## Page text
Here are two semiconductor stocks to consider buying now, and one to steer clear of.

 

Taiwan Semiconductor Manufacturing (TSMC)

 

Taiwan Semiconductor Manufacturing (TSMC) is a global leader in chip production, serving clients like Nvidia and AMD. As a foundry, TSMC manufactures chips for other companies, leveraging its advanced processing technology to maintain a high operating profit margin of 42%, significantly above the S&P 500 average of 17%.

 

Over the past year, TSMC's stock has surged by over 82%. The company's second-quarter revenue in USD increased by 33% year-over-year. Management anticipates strong demand in the third quarter, driven by smartphones and AI-related chips, particularly as a key supplier for Apple.

 

TSMC is well-positioned for further growth as AI features become more prevalent in mobile devices. The seasonal dip in smartphone sales impacted TSMC's weakest market in the second quarter, but an uptick in demand could boost its momentum in high-performance computing. The upcoming launch of Apple Intelligence with the iPhone 16 this fall is expected to be a significant catalyst.

## Data under study
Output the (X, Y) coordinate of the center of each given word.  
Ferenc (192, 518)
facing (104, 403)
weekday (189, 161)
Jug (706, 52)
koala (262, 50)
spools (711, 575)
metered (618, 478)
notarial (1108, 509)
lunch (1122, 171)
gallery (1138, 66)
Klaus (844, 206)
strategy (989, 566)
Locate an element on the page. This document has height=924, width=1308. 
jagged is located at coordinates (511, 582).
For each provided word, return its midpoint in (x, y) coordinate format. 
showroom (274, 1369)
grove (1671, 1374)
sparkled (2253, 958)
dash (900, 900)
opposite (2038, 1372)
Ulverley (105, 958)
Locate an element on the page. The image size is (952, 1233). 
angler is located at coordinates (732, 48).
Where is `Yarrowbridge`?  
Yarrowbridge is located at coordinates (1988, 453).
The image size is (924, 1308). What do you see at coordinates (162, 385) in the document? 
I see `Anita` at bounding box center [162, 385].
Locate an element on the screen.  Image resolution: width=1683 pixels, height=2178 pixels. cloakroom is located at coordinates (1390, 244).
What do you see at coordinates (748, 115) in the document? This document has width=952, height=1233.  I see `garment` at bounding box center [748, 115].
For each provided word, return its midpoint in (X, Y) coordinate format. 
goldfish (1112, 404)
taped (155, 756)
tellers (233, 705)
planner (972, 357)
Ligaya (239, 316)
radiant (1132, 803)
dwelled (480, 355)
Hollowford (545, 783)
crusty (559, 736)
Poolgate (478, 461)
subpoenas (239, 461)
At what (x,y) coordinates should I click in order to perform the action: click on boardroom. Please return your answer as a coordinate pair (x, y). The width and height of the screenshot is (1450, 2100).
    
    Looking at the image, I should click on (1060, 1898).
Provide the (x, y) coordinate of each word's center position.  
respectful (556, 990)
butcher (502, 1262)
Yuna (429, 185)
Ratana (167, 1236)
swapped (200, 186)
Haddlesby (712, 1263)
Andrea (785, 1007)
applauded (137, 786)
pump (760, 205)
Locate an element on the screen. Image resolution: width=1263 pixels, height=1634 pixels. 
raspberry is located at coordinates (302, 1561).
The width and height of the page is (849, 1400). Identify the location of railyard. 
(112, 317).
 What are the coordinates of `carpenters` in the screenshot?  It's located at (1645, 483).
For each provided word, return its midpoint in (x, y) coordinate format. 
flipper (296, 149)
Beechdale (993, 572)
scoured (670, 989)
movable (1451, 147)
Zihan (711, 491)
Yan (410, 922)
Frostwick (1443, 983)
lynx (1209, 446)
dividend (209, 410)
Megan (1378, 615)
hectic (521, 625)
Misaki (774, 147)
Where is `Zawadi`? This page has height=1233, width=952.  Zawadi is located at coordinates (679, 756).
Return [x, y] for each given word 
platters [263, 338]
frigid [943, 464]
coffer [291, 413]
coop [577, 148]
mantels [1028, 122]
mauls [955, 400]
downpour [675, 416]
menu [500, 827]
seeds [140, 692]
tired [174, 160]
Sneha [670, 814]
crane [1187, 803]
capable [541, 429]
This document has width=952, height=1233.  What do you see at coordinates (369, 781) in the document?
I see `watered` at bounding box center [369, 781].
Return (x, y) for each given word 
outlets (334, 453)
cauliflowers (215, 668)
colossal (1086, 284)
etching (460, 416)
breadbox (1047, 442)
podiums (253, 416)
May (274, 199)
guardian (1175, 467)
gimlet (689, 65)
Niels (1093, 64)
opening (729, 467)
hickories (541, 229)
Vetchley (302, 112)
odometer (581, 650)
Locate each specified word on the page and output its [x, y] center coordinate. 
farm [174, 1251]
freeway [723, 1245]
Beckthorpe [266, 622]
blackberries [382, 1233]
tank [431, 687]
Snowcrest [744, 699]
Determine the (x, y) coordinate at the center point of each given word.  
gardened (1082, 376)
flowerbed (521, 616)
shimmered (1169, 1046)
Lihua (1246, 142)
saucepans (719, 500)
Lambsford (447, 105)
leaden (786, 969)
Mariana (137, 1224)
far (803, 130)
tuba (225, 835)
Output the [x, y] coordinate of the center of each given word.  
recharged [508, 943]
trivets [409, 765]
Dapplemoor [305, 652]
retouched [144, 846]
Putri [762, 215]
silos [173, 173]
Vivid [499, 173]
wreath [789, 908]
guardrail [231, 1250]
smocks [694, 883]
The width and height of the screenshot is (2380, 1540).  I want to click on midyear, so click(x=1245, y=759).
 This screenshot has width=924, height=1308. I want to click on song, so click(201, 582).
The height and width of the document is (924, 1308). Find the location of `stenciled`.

## Apply what you read
1 - According to the semiconductor stocks text, what operating profit margin does TSMC maintain?
2 - Copy the stretch of the semiconductor stocks text from "Here are two" through "supplier for Apple.", swapping "foundry" for "contract chipmaker".
3 - Carry on the text about semiconductor stocks from its last sentence.

## Answers to the exercise
1 - 42%

2 -
Here are two semiconductor stocks to consider buying now, and one to steer clear of.

 

Taiwan Semiconductor Manufacturing (TSMC)

 

Taiwan Semiconductor Manufacturing (TSMC) is a global leader in chip production, serving clients like Nvidia and AMD. As a contract chipmaker, TSMC manufactures chips for other companies, leveraging its advanced processing technology to maintain a high operating profit margin of 42%, significantly above the S&P 500 average of 17%.

 

Over the past year, TSMC's stock has surged by over 82%. The company's second-quarter revenue in USD increased by 33% year-over-year. Management anticipates strong demand in the third quarter, driven by smartphones and AI-related chips, particularly as a key supplier for Apple.

3 -
 

With consistent annual revenue and earnings growth, a $10,000 investment in TSMC a decade ago would now be worth over $100,000 with dividends reinvested. The stock remains a strong buy, with a forward price-to-earnings (P/E) ratio of 25, which is attractive given Wall Street's long-term earnings growth estimates of 26% per year. If these projections hold, the stock could double within three years, assuming it maintains its current P/E ratio, which aligns closely with the S&P 500 average.

 

Advanced Micro Devices (AMD)

 

Another chip stock to buy now is Advanced Micro Devices (AMD), a key customer of TSMC. The robust growth at TSMC reflects increasing demand for semiconductors among its major clients, benefiting AMD shareholders. After a recent dip, AMD shares have risen by 26% over the past year. The company is experiencing accelerated growth in its data center segment, a crucial driver for the stock. Revenue in this segment doubled from the previous year, reaching $2.8 billion, nearly half of AMD's total revenue.

 

AMD also saw significant improvement in its client segment, including chip sales for consumer PCs. Strong demand for Ryzen processors led to a 49% year-over-year increase in client revenue last quarter.

 

This momentum indicates that AMD is well-positioned for growth in the AI era. Management projects its data center GPUs to generate $4.5 billion in full-year revenue, a forecast that has been raised over the past two quarters. AMD's Ryzen chips are also expected to see strong demand as AI-powered PCs hit the market next year.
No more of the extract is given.